The Amazon Labor Union, following the historic union election victory April 1 at the JFK8 warehouse in Staten Island, has filed for representation elections at additional warehouses in Kentucky and New York state. Amazon organizing is spreading everywhere, led by multiple unions and worker organizations such as Carolina Amazonians United for Solidarity and Empowerment (CAUSE).
Starbucks workers, who have organized well over 200 stores since last November, recently won significant legal victories. First, a federal court upheld the order by the National Labor Relations Board to reinstate the Memphis Seven — mostly Black and Brown workers who constituted the organizing committee at a Starbucks store in Memphis.

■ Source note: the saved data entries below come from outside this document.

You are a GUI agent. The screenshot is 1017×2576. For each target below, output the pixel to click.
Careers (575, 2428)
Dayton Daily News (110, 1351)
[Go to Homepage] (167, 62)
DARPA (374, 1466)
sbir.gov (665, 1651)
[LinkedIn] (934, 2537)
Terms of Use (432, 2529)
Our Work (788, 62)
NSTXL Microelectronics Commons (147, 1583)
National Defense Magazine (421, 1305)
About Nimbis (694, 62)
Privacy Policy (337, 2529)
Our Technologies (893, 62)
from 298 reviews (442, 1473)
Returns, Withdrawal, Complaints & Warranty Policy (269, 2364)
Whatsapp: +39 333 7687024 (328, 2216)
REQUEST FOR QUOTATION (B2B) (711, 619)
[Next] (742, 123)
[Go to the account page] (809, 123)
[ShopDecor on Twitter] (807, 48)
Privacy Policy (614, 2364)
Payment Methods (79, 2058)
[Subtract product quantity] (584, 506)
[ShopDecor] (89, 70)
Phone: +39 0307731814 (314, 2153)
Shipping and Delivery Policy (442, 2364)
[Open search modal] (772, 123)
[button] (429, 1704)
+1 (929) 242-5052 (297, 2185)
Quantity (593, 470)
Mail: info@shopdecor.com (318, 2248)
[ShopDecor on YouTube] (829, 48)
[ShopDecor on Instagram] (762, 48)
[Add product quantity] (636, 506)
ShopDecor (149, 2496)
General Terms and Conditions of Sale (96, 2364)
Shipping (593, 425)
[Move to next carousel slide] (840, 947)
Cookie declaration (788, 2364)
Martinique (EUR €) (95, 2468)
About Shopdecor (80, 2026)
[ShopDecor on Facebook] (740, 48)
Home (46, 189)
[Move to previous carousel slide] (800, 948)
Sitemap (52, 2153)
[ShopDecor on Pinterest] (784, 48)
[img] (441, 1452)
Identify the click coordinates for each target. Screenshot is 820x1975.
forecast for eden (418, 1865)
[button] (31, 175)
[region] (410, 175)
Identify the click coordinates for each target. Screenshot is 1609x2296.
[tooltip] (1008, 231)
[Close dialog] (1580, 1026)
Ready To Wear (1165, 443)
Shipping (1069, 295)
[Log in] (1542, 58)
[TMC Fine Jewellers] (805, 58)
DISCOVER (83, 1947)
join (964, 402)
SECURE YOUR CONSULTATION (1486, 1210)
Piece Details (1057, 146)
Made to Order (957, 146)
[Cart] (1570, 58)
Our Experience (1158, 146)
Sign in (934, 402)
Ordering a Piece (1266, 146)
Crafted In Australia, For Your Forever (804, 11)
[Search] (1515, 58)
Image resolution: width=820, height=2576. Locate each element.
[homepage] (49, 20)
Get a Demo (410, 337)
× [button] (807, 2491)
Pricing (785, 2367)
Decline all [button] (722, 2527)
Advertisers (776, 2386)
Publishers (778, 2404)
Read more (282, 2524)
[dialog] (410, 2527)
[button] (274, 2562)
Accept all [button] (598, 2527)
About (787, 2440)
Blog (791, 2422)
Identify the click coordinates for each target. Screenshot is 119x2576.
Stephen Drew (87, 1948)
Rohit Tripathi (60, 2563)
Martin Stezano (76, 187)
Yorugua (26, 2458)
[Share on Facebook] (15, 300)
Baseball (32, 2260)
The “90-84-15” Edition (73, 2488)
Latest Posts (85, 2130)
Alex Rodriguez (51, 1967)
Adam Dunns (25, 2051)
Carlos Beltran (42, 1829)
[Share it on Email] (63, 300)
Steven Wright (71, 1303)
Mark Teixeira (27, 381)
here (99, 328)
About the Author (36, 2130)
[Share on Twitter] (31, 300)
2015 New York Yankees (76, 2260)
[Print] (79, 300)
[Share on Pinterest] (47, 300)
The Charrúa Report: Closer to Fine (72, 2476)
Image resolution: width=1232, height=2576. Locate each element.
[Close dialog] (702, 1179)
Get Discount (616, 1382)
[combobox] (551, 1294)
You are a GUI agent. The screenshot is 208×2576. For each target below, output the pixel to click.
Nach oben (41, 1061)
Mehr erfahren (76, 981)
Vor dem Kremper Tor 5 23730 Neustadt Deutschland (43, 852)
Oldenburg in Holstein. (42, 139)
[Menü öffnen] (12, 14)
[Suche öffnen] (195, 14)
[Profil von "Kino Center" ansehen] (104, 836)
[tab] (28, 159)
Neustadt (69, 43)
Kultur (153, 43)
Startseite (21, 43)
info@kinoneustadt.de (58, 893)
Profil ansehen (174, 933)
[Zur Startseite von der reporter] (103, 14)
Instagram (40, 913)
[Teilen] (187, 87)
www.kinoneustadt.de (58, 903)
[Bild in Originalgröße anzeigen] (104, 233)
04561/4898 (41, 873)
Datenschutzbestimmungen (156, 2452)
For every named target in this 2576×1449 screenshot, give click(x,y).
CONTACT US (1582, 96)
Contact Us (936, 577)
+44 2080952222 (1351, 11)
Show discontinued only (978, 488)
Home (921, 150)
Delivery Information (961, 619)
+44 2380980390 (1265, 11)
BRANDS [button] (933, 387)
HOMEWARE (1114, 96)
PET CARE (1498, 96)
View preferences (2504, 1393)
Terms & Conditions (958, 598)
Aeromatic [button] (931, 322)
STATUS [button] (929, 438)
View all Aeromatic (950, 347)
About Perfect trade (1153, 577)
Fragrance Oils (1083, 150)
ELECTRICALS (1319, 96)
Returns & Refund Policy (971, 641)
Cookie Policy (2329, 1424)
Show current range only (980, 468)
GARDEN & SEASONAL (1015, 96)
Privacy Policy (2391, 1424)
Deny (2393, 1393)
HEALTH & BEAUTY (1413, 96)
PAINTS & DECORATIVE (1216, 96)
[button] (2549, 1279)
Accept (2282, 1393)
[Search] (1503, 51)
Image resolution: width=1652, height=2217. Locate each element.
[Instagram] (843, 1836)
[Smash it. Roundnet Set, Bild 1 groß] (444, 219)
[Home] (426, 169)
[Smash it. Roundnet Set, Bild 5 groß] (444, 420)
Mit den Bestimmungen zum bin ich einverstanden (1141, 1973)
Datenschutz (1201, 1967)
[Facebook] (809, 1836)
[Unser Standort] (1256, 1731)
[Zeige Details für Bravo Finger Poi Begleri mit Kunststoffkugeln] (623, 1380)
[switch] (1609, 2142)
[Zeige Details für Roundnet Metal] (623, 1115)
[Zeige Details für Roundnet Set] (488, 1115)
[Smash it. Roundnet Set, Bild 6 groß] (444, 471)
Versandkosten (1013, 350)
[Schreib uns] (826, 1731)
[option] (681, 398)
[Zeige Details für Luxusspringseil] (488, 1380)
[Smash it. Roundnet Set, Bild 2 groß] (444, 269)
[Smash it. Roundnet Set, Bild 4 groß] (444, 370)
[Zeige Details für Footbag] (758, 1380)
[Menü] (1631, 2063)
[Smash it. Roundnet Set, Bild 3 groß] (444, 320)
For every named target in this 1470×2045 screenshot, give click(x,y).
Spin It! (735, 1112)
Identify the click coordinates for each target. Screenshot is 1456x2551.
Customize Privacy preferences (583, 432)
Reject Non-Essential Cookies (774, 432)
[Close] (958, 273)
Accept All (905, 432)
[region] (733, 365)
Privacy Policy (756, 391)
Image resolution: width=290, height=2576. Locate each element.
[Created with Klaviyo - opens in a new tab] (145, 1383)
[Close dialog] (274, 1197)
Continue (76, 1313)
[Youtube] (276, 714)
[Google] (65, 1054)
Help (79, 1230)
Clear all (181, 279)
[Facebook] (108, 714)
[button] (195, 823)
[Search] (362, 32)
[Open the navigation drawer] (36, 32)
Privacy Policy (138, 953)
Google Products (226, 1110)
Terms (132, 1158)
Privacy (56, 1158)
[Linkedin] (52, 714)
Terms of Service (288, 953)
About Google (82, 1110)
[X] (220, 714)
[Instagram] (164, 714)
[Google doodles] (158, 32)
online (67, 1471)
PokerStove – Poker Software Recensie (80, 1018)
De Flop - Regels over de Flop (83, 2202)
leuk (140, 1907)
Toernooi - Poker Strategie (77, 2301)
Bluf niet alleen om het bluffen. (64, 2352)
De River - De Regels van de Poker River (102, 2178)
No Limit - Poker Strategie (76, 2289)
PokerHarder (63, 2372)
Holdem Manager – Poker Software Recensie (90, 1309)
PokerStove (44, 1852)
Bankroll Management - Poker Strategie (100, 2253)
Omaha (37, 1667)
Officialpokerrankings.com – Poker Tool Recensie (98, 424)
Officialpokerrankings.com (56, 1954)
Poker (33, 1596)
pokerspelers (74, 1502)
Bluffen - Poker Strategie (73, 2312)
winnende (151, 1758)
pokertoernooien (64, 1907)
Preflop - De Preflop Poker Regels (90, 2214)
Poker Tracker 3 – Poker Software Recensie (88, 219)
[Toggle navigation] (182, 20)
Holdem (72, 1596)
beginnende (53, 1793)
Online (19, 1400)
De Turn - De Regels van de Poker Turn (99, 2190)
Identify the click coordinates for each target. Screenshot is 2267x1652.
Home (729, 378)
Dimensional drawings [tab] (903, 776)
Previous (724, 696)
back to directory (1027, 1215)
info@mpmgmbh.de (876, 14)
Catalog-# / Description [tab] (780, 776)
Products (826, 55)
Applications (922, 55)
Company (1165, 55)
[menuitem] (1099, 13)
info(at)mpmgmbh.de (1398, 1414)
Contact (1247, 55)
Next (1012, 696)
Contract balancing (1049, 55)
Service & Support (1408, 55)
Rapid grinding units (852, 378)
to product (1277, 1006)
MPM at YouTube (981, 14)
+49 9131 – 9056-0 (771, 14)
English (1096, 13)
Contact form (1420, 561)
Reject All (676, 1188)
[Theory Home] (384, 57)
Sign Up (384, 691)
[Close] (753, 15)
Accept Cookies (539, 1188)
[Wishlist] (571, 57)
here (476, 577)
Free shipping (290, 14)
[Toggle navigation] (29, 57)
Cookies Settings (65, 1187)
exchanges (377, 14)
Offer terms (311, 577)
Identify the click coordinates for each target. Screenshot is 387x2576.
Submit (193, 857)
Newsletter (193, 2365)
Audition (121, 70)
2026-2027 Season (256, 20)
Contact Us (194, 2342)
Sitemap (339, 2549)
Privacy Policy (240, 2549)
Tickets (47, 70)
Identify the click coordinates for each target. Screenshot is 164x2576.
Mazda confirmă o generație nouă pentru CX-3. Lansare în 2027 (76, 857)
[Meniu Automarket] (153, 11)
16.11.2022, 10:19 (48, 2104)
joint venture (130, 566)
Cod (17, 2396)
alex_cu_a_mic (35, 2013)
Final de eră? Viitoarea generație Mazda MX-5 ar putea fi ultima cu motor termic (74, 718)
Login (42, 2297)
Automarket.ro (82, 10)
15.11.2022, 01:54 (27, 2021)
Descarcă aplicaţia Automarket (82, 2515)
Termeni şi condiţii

Next the NLRB ruled that Starbucks had been illegally denying pay and benefits specifically to workers at stores that voted for the union.
But Starbucks boss Howard Schultz adamantly refuses to follow these legal directives, instead dragging Starbucks Workers United through a lengthy legal appeals process. The union has filed hundreds of Unfair Labor Practice charges against Starbucks that the NLRB has not ruled on.
In the same vein Amazon has refused to recognized the election victory of the Amazon Labor Union at the JFK8 warehouse. Instead of negotiating with the ALU, Amazon filed 25 separate charges against the union and the NLRB, delaying recognition and a first contract for months while the ALU waits for the NLRB to rule.
Firings and other retaliatory acts led union-busting poster children Jeff Bezos and Howard Schultz are continuing unabated. But efforts to crush the workers uprising are by no means limited to Starbucks and Amazon owners. Wall Street and the U.S. capitalist class are fully behind this war to destroy a new workers movement before it spreads further.
In fact, this uprising of workers, which holds the potential of not only saving the labor movement but transforming it, is under life-threatening attack. We must unite in defense of the brave young workers that are the vanguard of this transformative workers struggle.
Working class solidarity can secure and expand the gains that this youth-led labor movement has achieved.